Items listed in a dataset
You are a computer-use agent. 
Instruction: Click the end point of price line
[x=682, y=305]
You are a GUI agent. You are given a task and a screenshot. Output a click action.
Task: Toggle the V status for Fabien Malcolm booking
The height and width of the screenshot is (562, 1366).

* [What the exercise asks]: Only a number is expected in reply: how many lines of the entries hold the word "agent"?

* [Exercise solution]: 2